- TEXTO DEL EJERCICIO
Pasan unos días y se da cuenta que un hombre lo sigue por las tardes; lo comenta con sus amigos y le dicen que se trata del herido que recogió y que ahora están “enrazados” (algo que ya le había comentado el doctor), lo que significa que llevan la misma sangre y que, como le debe la vida, deberá protegerlo. Así, no tiene razones para temer nada. Pero Cucú dice que leyó en el diario que este guajiro, Jairo, había muerto en una pelea entre grupos rivales, lo que lo ha afectado porque siente que ha perdido un hermano. Beben en su memoria y se van. Es un relato muy condensado, que solo podría haberse escrito en una circunstancia de exilio, donde todo lo que se vive no solo es nuevo y requiere de códigos para entender sus profundos significados, sino que marca de manera indeleble la vida propia.

Su cuento “La clase” es breve, pero resume una situación en que el personaje va despertando a medias de una operación y escucha al doctor decir que se salvó. Al inicio leemos la dedicatoria a dos queridos amigos que no tuvieron su misma suerte; con pocas palabras, somos impulsados a revisar nuestras vidas, intentando encontrar razones al eterno misterio de por qué, en similares circunstancias, unos mueren y otros continúan viviendo. Así, se trata de relatos que recuperan los exilios, esas penas de extrañamiento que, seguramente sin excepciones, cambiaron de manera crucial las vidas personales y familiares.

En el caso de los relatos de Tomás Vargas, ingeniero y profesor universitario, una característica central está en su gran humanidad en términos de empatía con los seres vivos en general. En el cuento “Amigo de infancia” el protagonista es un cerezo, que cuenta cómo ha vivido el abandono de un niño que desde siempre encontró en sus ramas un lugar de refugio, de ensoñación y de amistad sin palabras, con una mutua acogida silenciosa. El árbol lo extraña y recuerda el día en que el gran terremoto (el de 1960) sacudió la tierra y cambió todo para siempre. Su pequeño amigo se fue, pero él sigue recordándolo a través de los niños que fueron llegando a habitar la casa; también, está seguro que el niño lo recordará siempre.

- CONTENIDO DEL MATERIAL

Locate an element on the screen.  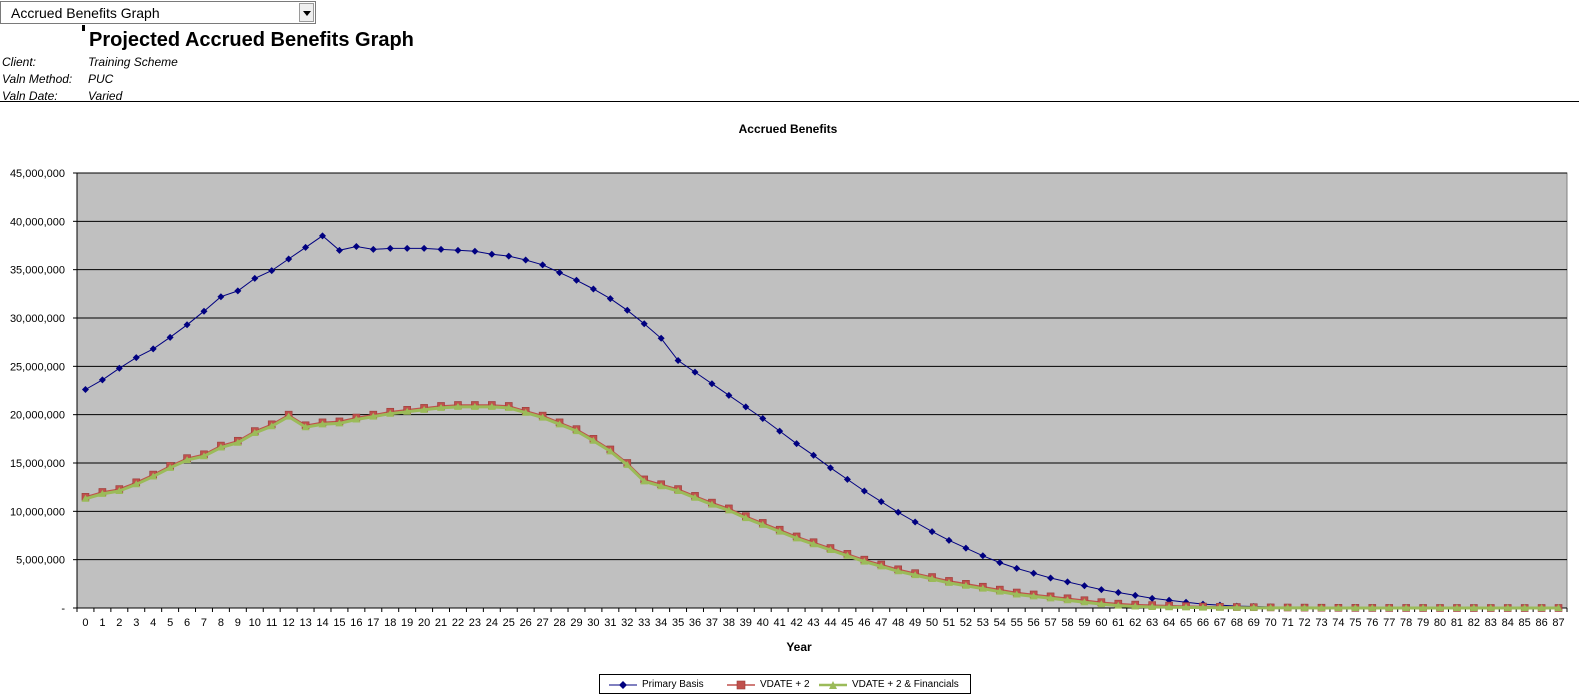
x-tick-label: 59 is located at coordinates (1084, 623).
---
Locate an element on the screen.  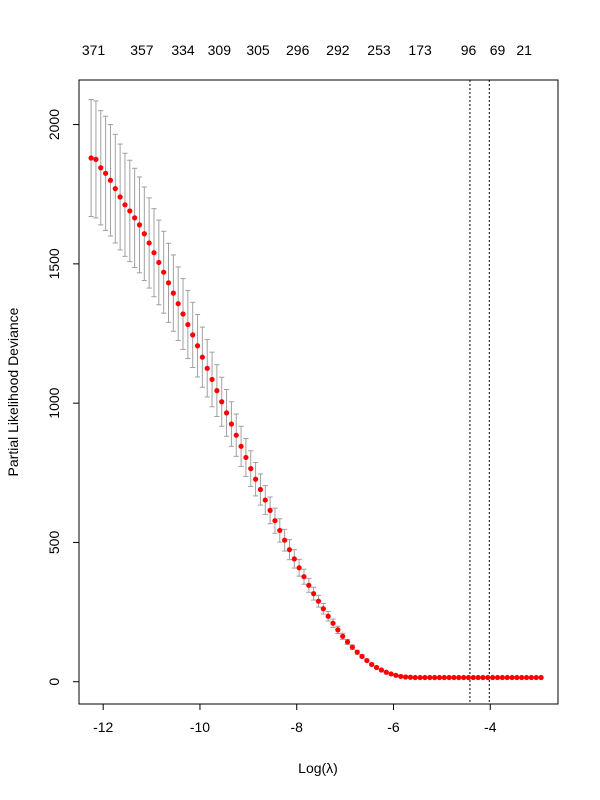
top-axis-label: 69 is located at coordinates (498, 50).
* * *
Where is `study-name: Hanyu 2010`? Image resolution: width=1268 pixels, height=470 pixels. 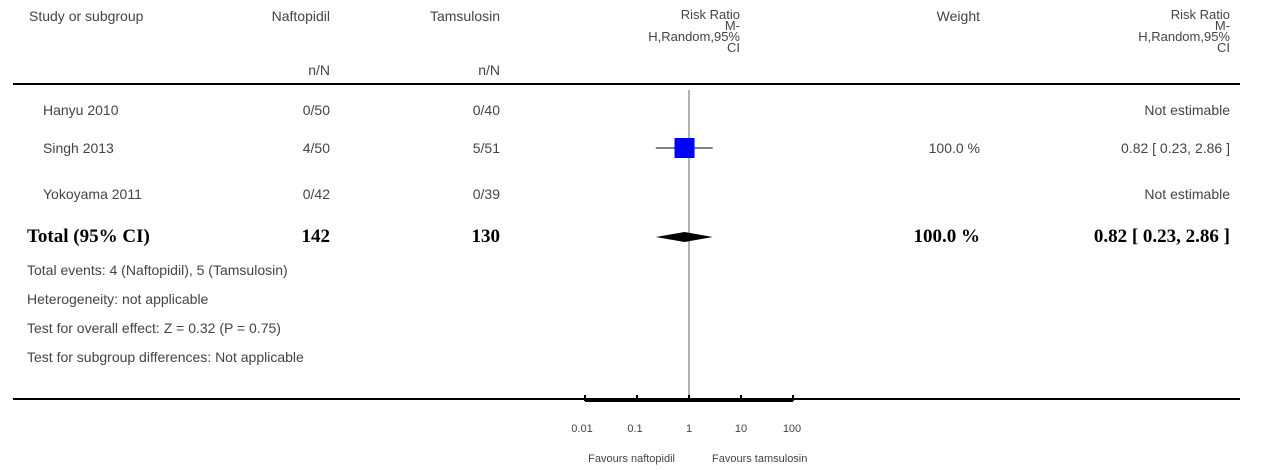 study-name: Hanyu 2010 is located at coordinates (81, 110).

- TAREA SOLICITADA
Reproduzca fielmente del texto del ejercicio todo el fragmento que va desde "En el caso de" hasta "lo recordará siempre.". El material no guarda relación alguna con el texto del ejercicio.

- RESPUESTA
En el caso de los relatos de Tomás Vargas, ingeniero y profesor universitario, una característica central está en su gran humanidad en términos de empatía con los seres vivos en general. En el cuento “Amigo de infancia” el protagonista es un cerezo, que cuenta cómo ha vivido el abandono de un niño que desde siempre encontró en sus ramas un lugar de refugio, de ensoñación y de amistad sin palabras, con una mutua acogida silenciosa. El árbol lo extraña y recuerda el día en que el gran terremoto (el de 1960) sacudió la tierra y cambió todo para siempre. Su pequeño amigo se fue, pero él sigue recordándolo a través de los niños que fueron llegando a habitar la casa; también, está seguro que el niño lo recordará siempre.